I film, che dal punto di vista tecnico in molti casi lasciano a desiderare (così dicono i critici à la page), sono ugualmente evocativi. Uno dei rari casi in cui la trasposizione su grande schermo non ha tradito il testo scritto, malgrado gli inevitabili cambiamenti che il linguaggio cinematografico richiede.

Per tutte queste ragioni sono rimasto molto colpito quando papa Francesco, parlando ai delegati del Convegno ecclesiale nazionale riunito in questi giorni a Firenze, ha citato proprio i personaggi di Guareschi. Non soltanto come personaggi letterari, ma addirittura come paradigmi italici di letizia cristiana.

Queste le parole del Papa: “La Chiesa italiana ha grandi santi il cui esempio possono aiutarla a vivere la fede con umiltà, disinteresse e letizia, da Francesco d’Assisi a Filippo Neri. Ma pensiamo anche alla semplicità di personaggi inventati come don Camillo che fa coppia con Peppone. Mi colpisce come nelle storie di Guareschi la preghiera di un buon parroco si unisca alla evidente vicinanza con la gente”.
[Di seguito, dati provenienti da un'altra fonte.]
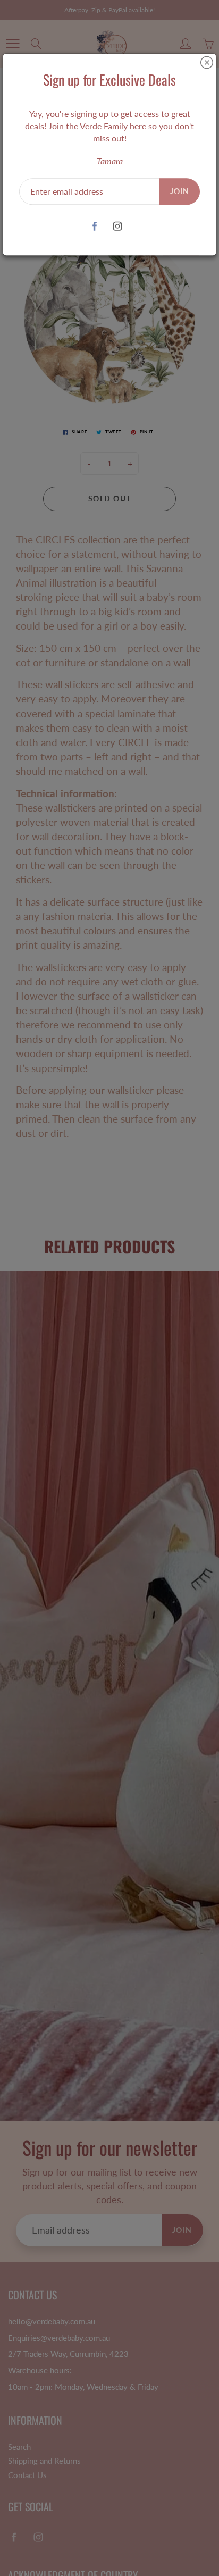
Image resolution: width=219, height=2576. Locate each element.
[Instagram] (117, 226)
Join (179, 191)
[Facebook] (94, 226)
Dopo questo endorsement, sarebbe forse ora che i nostri parroci buttassero nel camino i libri del catechismo (alcuni veramente atroci), e facessero leggere quelli di Guareschi. Non sono le regoline a rendere convincente la fede, ma gli esempi di umanità. Gli stessi esempi, anche presi dalla letteratura, che un papa argentino non ha paura di citare in un Convegno ecclesiale della Chiesa italiana, davanti a tanti “capoccioni” in-tonacati. Forse che la fede è una cosa più semplice di quel che pensiamo?